Task instructions
Return the lines exactly as they stand, from the first of the material through the line containing "Task: Open the search magnifier icon".

Dataset entries
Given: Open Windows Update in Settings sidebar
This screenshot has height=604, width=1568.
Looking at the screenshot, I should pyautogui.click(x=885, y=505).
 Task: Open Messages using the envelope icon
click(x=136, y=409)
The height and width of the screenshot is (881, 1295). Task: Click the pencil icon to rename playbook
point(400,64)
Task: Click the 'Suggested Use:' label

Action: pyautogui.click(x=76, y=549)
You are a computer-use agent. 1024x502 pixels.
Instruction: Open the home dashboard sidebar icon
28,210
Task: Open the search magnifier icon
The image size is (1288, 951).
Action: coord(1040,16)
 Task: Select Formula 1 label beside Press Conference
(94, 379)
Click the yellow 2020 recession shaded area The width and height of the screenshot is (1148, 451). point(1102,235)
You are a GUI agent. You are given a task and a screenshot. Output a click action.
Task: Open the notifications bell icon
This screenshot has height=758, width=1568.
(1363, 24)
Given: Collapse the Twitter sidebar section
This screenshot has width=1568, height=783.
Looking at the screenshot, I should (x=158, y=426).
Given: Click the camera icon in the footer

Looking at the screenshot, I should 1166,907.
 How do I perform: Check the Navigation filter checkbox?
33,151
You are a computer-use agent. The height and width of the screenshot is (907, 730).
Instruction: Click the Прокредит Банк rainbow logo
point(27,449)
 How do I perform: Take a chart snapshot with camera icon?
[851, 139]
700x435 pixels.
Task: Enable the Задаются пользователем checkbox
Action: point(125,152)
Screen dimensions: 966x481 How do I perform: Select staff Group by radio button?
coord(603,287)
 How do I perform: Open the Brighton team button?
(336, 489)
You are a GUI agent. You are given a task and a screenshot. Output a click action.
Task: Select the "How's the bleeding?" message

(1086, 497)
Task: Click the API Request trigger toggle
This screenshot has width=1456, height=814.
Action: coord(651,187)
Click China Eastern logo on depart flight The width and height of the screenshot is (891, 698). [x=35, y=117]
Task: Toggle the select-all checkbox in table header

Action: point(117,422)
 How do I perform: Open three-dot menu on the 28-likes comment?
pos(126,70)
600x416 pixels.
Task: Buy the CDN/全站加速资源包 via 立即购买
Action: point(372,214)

Response to this task
Given: Open Windows Update in Settings sidebar
This screenshot has height=604, width=1568.
Looking at the screenshot, I should pyautogui.click(x=885, y=505).
 Task: Open Messages using the envelope icon
click(x=136, y=409)
The height and width of the screenshot is (881, 1295). Task: Click the pencil icon to rename playbook
point(400,64)
Task: Click the 'Suggested Use:' label

Action: pyautogui.click(x=76, y=549)
You are a computer-use agent. 1024x502 pixels.
Instruction: Open the home dashboard sidebar icon
28,210
Task: Open the search magnifier icon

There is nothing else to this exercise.